I am facing an odd behaviour of helm when using the range
iterator. My template looks like something like this
{{- range .Values.authorizationPolicies -}}
apiVersion: security.istio.io/v1beta1
kind: AuthorizationPolicy
metadata:
name: {{ .name }}-authorization-policy
...
{{- end -}}
When I don't set anything from my values.yaml I see the error below
Error: INSTALLATION FAILED: template: microservice/templates/authorization-policies.yaml:5:11: executing "microservice/templates/authorization-policies.yaml" at <.name>: can't evaluate field name in type interface {}
helm.go:84: [debug] template: microservice/templates/authorization-policies.yaml:5:11: executing "microservice/templates/authorization-policies.yaml" at <.name>: can't evaluate field name in type interface {}
INSTALLATION FAILED
main.newInstallCmd.func2
helm.sh/helm/v3/cmd/helm/install.go:154
github.com/spf13/cobra.(*Command).execute
github.com/spf13/cobra@v1.7.0/command.go:940
github.com/spf13/cobra.(*Command).ExecuteC
github.com/spf13/cobra@v1.7.0/command.go:1068
github.com/spf13/cobra.(*Command).Execute
github.com/spf13/cobra@v1.7.0/command.go:992
main.main
helm.sh/helm/v3/cmd/helm/helm.go:83
runtime.main
runtime/proc.go:267
runtime.goexit
runtime/asm_arm64.s:1197
However, if I define authorizationPolicies: []

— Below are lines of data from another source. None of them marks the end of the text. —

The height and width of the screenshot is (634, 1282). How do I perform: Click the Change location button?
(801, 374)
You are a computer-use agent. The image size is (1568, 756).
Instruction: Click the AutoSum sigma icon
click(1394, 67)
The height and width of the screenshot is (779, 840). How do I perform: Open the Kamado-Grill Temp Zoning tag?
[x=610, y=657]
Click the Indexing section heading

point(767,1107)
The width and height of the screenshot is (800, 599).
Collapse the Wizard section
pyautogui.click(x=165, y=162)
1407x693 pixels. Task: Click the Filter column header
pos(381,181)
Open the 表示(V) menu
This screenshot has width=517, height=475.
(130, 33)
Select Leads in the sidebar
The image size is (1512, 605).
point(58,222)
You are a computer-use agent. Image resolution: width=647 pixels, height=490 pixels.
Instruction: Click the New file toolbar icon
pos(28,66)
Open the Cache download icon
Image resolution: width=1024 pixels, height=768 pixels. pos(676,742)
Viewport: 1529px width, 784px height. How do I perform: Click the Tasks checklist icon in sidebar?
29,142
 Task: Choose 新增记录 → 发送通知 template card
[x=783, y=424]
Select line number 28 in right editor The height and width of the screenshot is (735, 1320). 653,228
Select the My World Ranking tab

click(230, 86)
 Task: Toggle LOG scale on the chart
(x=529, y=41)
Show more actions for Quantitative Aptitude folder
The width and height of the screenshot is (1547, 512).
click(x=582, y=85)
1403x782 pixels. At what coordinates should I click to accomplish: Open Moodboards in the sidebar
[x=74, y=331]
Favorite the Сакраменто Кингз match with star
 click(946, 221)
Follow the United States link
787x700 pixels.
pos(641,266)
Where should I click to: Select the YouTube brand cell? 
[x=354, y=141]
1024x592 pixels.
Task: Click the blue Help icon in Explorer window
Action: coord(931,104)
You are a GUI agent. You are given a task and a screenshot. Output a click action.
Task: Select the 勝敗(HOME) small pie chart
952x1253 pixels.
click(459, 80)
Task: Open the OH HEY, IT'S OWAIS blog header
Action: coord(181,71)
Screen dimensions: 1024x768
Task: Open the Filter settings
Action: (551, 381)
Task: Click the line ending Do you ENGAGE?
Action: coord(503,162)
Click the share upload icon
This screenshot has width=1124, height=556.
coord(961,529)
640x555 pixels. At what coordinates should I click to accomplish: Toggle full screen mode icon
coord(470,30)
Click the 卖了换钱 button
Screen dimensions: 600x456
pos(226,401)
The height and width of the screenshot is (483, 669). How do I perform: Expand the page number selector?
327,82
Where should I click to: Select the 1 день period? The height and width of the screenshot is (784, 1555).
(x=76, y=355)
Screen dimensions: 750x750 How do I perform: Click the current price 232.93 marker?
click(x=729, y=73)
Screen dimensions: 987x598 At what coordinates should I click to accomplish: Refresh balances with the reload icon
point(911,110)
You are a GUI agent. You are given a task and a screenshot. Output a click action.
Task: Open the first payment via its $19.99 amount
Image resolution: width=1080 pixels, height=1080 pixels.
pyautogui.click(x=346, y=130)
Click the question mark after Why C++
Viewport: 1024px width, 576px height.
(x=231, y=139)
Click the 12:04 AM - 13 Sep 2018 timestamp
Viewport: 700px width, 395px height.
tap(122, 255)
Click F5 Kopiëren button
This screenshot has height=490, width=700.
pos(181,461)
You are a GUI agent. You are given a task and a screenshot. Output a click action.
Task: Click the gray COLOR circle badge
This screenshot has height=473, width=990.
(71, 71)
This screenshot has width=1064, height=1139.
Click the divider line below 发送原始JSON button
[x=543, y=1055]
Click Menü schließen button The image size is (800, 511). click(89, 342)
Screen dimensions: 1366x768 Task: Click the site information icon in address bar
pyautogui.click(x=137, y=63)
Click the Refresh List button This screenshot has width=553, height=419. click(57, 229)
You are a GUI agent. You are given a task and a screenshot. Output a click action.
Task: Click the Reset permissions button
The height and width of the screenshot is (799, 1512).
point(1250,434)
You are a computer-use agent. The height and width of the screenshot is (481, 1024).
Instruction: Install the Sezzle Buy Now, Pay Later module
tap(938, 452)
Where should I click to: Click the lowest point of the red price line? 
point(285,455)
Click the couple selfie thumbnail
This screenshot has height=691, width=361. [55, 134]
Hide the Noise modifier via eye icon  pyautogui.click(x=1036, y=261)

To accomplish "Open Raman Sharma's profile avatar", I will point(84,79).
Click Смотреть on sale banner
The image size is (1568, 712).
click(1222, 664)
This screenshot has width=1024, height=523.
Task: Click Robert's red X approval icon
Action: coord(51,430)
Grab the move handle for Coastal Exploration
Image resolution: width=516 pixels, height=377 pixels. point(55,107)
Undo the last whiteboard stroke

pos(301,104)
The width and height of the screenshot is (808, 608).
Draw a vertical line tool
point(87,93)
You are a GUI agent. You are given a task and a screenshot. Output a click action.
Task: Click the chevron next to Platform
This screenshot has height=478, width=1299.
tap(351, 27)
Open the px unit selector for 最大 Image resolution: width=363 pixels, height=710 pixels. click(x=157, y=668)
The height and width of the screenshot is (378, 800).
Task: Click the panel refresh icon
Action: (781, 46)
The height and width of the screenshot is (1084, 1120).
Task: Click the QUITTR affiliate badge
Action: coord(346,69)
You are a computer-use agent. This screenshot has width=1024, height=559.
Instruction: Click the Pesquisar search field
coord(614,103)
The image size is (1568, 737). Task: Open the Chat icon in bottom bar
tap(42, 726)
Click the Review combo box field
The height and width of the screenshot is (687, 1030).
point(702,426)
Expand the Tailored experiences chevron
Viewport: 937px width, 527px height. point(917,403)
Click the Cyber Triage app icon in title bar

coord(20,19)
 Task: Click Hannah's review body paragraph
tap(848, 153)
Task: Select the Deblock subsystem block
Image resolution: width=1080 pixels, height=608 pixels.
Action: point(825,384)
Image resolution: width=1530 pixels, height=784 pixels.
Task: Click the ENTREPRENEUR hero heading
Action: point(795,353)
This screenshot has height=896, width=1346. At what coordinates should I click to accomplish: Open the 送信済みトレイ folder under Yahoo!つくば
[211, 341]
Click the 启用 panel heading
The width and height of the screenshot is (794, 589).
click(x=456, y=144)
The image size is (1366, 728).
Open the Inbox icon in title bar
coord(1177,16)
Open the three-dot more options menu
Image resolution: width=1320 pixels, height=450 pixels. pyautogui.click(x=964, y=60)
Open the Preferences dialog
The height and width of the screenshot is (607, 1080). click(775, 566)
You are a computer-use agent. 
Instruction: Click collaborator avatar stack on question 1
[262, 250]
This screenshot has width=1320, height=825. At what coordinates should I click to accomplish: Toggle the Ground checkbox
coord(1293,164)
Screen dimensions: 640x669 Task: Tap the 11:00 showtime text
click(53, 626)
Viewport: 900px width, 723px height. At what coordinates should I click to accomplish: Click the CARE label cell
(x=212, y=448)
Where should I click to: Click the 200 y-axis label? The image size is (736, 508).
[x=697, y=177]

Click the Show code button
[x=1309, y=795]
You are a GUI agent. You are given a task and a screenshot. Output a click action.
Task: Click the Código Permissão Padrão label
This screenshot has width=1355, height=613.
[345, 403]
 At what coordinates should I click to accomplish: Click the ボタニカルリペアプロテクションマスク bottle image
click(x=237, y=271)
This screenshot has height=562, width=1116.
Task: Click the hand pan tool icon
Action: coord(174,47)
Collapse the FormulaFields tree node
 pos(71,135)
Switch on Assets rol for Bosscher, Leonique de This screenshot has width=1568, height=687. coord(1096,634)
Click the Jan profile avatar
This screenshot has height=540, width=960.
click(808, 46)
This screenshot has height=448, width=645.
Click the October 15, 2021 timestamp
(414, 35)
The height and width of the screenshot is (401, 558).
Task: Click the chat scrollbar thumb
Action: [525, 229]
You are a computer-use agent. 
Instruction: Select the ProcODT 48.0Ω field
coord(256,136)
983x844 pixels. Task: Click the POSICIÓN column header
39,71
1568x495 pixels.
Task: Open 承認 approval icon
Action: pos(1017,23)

, then the range doesn't iterate.
Seems to me that Helm does not distinguish between a non-existent value and an empty list or map. If the value is not specified in the values file, Helm treats it as an empty map.
Is there any workaround for this?
The easiest answer is to include the definition of authorizationPolicies: []
as an empty list in your chart's values.yaml
file. Someone installing the chart can still provide a different value using a helm install -f
alternate values file.
The second-easiest answer is to provide a default empty list when setting up the range
loop
{{ range .Values.authorizationPolicies | default list }}
...
{{ end }}
If the value isn't defined anywhere, then .Values.authorizationPolicies
has a special value of nil
. This is different from an empty list or an empty map; it's considered "false" for purposes of conditionals or the default
function. In the underlying Go implementation, the best Go type the template engine has to work with is the "anything" type interface{}
and that's why you see it in the error message.